[SUPPLIED DATA Boundary: Start]
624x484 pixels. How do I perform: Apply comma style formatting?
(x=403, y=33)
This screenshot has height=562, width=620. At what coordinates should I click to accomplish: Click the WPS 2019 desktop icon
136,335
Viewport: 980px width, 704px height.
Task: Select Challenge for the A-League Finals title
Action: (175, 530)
[SUPPLIED DATA Boundary: End]
Each line from the one that contains "This screenshot has" to the end of the data should be set down exactly, both ends included.

This screenshot has height=562, width=620. At what coordinates should I click to accomplish: Click the WPS 2019 desktop icon
136,335
Viewport: 980px width, 704px height.
Task: Select Challenge for the A-League Finals title
Action: (175, 530)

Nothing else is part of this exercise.